= EXERCISE OBJECTIVE =
Print, exactly as they appear in the listing below, the lines from the line with "Sort by Sequencial column header" to the line with "2528x409 pixels.", with both end lines kept.

= PROVIDED DATA =

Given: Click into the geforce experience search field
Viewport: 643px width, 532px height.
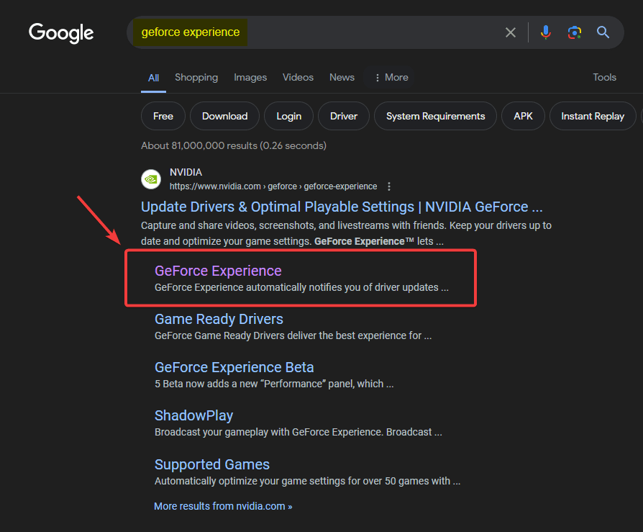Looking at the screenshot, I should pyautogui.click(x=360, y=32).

...

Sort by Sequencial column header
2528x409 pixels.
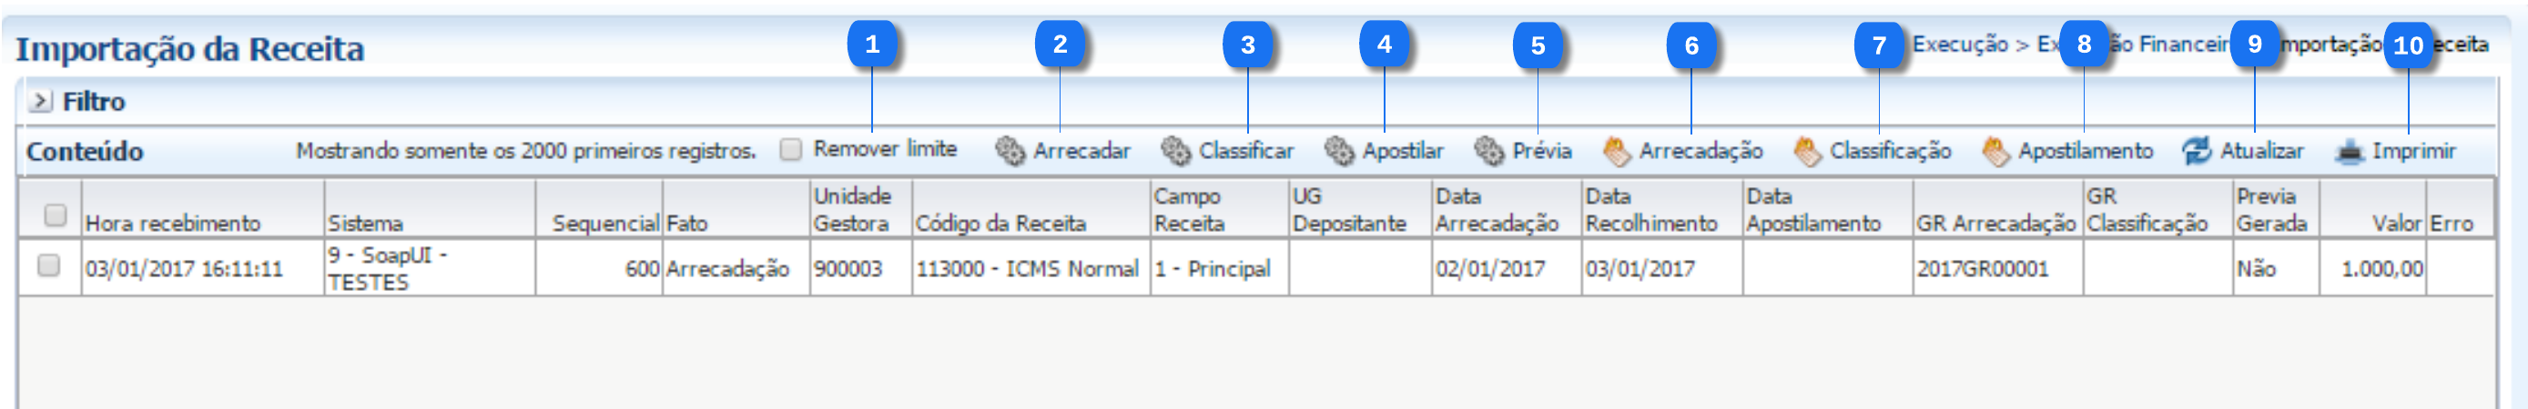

= YOUR RESPONSE =
Sort by Sequencial column header
2528x409 pixels.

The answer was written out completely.